AlphaZero started from zero, knowing only the rules of the game, and then made 700,000 iterative training steps (mini games of chess) over four hours before taking on Stockfish.

The software had no access to opening books or endgame tables. It simply played a large number of iterative games and learned from both its mistakes and successes.

During this training AlphaZero ran on top of 5,000 first-generation Google Tensorflow processing units to generate those self-played games.

It also used 64 second-generation Tensorflow processing units to train the neural networks that would learn from those games.

Comparatively, during the actual match, AlphaZero ran on a single machine with four Tensorflow processing units. In other words, AlphaZero achieved victory in the training room, long before it made its first move against Stockfish.

AI needs both lots of data (games in this case) and the speed with which it can iteratively learn from that data and hardware is the key to unlocking the potential of AI.

And that is why many, disparate technology providers are actively investing in AI-specific processors across a wide array of devices.
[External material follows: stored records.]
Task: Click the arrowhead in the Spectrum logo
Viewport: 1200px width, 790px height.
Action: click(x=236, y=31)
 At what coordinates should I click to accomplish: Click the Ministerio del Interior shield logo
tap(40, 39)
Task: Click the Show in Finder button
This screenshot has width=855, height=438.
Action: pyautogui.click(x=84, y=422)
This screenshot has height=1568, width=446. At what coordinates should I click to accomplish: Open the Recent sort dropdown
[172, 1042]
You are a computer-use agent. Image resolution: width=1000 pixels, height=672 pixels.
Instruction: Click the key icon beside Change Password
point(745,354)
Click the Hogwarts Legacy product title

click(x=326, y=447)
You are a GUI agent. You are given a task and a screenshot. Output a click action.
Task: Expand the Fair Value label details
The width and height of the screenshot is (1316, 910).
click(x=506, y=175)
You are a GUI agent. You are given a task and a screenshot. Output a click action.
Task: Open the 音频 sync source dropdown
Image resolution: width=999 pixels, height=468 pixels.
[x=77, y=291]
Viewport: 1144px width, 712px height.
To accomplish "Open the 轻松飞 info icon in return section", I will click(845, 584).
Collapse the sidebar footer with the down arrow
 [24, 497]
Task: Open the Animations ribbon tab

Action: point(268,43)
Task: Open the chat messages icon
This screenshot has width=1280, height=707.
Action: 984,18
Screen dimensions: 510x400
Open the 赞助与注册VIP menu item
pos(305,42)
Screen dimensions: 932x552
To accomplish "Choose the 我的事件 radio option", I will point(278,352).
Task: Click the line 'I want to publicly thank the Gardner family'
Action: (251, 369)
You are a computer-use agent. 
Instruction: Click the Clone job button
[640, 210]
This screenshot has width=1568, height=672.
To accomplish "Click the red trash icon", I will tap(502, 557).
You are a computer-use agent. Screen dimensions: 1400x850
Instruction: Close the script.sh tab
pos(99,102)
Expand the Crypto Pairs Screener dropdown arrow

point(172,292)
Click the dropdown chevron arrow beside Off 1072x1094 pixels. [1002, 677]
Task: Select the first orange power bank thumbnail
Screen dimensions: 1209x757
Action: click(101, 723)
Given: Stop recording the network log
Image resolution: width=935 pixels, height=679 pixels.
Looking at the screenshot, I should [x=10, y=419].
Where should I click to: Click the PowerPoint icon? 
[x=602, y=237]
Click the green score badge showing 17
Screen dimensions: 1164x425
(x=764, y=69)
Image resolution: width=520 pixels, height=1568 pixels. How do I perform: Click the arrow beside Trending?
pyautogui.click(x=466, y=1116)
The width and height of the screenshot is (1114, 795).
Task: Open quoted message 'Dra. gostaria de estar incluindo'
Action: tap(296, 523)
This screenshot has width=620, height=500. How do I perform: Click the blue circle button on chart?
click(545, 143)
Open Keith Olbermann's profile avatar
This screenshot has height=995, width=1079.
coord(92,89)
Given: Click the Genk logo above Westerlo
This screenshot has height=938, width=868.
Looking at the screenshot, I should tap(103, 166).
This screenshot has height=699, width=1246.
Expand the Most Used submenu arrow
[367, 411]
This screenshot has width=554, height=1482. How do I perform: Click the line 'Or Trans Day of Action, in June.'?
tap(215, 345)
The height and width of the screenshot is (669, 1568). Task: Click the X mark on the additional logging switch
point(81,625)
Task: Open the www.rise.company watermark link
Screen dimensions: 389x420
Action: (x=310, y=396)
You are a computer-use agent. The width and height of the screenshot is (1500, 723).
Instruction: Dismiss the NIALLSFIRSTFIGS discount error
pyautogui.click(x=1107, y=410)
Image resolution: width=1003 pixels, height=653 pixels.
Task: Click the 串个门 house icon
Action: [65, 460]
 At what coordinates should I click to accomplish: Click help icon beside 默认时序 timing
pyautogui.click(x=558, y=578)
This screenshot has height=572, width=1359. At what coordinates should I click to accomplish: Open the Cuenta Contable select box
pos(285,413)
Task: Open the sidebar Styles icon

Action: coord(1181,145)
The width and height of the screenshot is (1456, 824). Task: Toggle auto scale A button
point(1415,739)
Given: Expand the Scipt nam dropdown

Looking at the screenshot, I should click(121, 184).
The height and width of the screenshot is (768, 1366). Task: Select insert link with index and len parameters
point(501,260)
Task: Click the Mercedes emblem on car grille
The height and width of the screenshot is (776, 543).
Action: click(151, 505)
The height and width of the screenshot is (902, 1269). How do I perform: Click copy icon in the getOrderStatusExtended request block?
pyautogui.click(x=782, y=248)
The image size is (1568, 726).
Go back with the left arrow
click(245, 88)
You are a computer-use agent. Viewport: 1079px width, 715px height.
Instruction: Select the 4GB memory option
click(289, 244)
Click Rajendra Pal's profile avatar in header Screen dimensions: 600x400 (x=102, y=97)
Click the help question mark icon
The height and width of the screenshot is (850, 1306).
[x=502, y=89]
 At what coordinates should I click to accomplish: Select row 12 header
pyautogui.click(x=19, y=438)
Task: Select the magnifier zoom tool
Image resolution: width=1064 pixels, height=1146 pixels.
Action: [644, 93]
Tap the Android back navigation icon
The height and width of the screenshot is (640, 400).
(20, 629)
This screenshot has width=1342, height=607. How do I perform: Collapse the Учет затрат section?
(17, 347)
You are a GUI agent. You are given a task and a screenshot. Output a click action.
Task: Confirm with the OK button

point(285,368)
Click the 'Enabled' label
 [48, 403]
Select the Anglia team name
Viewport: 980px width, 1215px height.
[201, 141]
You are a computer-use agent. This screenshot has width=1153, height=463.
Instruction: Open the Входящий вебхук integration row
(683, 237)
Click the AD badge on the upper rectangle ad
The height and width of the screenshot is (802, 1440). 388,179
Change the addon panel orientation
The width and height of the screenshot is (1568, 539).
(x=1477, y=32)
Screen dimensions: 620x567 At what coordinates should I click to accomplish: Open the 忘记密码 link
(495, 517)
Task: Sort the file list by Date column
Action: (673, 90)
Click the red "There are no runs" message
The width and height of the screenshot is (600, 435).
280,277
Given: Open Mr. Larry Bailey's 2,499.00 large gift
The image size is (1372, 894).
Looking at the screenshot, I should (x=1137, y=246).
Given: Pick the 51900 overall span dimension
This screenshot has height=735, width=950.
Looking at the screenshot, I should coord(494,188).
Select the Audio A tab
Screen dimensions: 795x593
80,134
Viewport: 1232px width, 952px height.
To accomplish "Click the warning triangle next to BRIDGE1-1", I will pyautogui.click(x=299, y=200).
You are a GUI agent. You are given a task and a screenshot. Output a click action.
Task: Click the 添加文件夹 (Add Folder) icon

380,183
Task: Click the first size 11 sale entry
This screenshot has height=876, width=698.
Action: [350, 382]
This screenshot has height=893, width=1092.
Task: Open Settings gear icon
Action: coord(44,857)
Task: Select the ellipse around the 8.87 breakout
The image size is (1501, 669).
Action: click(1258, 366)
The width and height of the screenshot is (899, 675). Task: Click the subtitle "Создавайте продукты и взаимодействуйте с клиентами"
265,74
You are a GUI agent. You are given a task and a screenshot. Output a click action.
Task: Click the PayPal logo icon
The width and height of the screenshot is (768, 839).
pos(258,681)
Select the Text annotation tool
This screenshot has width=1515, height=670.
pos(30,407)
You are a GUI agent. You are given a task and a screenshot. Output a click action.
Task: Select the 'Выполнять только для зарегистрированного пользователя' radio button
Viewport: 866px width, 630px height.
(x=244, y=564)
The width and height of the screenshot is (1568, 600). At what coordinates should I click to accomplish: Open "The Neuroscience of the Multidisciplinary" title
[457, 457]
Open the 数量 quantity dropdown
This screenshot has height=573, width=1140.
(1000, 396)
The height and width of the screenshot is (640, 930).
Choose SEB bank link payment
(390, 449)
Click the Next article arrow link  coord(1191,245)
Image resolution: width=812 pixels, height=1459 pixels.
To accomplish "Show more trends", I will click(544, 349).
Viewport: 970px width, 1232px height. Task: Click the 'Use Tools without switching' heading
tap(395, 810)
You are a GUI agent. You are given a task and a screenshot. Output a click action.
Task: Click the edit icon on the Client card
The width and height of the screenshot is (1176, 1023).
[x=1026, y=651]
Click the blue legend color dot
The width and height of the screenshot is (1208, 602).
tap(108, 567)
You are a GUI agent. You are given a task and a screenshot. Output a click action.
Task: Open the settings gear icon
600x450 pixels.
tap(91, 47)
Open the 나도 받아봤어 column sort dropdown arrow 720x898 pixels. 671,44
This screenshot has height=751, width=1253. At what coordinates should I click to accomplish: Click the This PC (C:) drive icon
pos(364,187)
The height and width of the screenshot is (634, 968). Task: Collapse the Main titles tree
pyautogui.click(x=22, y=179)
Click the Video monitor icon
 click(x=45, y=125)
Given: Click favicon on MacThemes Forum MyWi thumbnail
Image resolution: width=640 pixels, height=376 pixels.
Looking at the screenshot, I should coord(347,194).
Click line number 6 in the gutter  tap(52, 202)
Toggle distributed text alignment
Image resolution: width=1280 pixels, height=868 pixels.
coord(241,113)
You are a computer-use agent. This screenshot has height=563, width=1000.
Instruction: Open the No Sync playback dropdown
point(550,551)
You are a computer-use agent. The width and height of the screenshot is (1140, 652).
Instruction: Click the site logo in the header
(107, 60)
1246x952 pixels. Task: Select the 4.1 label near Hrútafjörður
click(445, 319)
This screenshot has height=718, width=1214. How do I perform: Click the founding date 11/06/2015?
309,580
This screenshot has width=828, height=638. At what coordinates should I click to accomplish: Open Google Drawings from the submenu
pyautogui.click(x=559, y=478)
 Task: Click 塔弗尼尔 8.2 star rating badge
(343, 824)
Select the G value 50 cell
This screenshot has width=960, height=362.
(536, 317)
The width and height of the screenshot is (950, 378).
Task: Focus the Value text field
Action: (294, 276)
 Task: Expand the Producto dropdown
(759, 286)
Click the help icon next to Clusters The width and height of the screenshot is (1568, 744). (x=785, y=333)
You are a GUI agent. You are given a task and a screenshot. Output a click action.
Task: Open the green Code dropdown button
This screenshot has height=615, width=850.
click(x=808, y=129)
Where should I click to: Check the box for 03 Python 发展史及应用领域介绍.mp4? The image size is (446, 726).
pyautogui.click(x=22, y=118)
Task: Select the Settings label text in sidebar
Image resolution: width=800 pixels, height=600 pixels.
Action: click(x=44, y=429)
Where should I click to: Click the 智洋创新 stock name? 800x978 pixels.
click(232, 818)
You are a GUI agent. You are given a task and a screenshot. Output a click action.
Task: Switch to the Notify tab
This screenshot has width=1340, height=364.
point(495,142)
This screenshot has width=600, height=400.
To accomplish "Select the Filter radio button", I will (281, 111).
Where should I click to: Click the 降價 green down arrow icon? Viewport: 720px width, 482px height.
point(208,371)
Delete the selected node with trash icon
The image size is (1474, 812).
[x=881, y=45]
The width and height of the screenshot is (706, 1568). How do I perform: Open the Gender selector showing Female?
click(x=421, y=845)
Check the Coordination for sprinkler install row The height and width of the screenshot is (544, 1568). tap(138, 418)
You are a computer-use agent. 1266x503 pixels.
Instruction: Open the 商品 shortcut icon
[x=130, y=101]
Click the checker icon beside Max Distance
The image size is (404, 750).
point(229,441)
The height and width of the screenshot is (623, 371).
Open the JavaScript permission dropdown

AI chips are already entering the market via mobile phones from Apple and Huawei, which carry AI-specific hardware for facial recognition and image processing automation respectively.

Most public cloud platform (the likes of tech giants Microsoft, Google, and Amazon) offer their own or partner-built AI chips from NVIDIA, Intel, and newcomer Graphcore.

Purpose-built hardware is where we’ll see the most innovation and competition in the development of AI algorithms.